The summary of the meeting which was written by the ABC and obtained under the Freedom of Information Act, shows plans to:

  • spend more taxpayers’ money on R&D for GM crops and on “education”
  • promote GM crops in developing countries
  • remove regulatory and political barriers

Earlier this month it was widely reported that Owen Paterson, the Cabinet minister in charge of food and farming, said that genetically modified food should be grown and sold widely in Britain and consumer opposition to the technology is a “complete nonsense”.

GM-Free Cymru catalogues Paterson’s errors and – speaking for the group – Dr John says:

“What we have here is a classic example of a Government minister taking an aggressive stance on something which he knows absolutely nothing about.

“We challenge him, on the basis of hard evidence, on every single point which he makes. GM crops and foods are not wanted and not needed, and they harm both the environment and human health. Mr Paterson should seek better advice in future, or choose his friends more carefully.”

GM Education reports that discussions covered:

  • how a pro-GM agenda could be promoted in the UK ;
  • the encouragement of UK scientists to call for weaker regulation of GM crops in Europe;
  • and developing a more pro-GM approach to science in school curriculum.

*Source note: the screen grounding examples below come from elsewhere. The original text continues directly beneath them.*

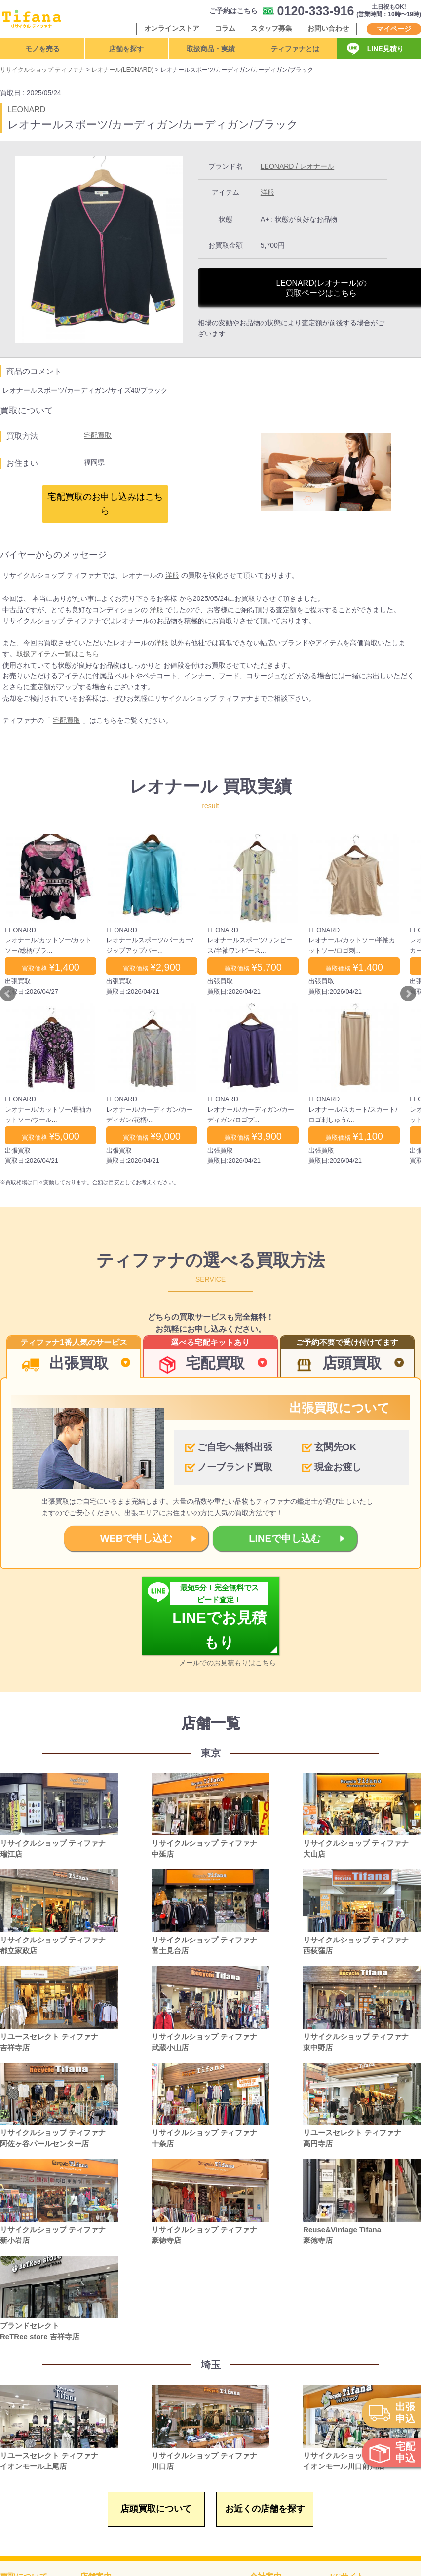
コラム (225, 28)
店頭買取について (155, 2509)
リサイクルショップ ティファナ (42, 69)
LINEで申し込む (285, 1538)
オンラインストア (171, 28)
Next (408, 994)
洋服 (267, 192)
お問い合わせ (328, 28)
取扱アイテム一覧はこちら (57, 654)
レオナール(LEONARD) (122, 69)
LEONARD (26, 109)
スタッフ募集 (271, 28)
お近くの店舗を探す (265, 2509)
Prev (8, 994)
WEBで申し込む (136, 1538)
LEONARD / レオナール (297, 166)
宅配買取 (98, 435)
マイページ (394, 29)
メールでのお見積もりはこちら (227, 1663)
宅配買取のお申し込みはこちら (105, 504)
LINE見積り (385, 49)
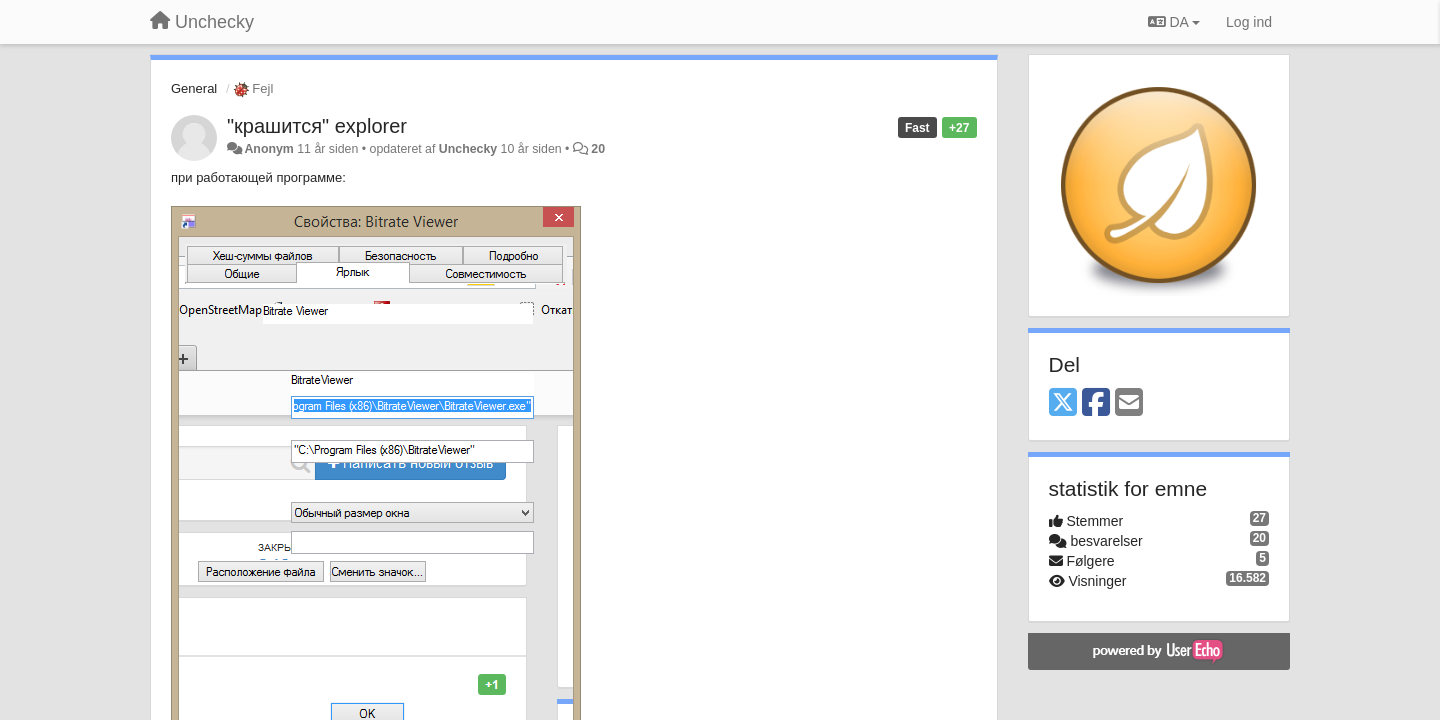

MP George Freeman, chairman of the All-Party Parliamentary Group on Science and Technology in Agriculture is a supporter of GM technology and caused an outcry when he wrongly described M&S broccoli as having been genetically modified. GeneWatch has found details of GM industry funding for Freeman’s group in the Register of All-Party Groups:

National Farmers Union
Crop Protection Association
National Institute of Agricultural Botany
British Society of Plant Breeders
Agricultural Biotechnology Council,
Agricultural Industries Confederation
Maltsters Association of Great Britain
National Association of British and Irish Millers
Agricultural and Horticultural Development Board
.

It is provided via Front Foot Communications Ltd who act as the group’s secretariat. Funders include the Agricultural Biotechnology Council (representing the biggest GM crop companies BASF, Bayer CropScience, Dow AgroSciences, Pioneer (DuPont), Monsanto and Syngenta); the National Farmers Union (NFU), the Crop Protection Association, and the Agricultural Industries Confederation – see page 508.

The All-Party Parliamentary Group on Science and Technology in Agriculture should  be free of vested interest – honest and impartial.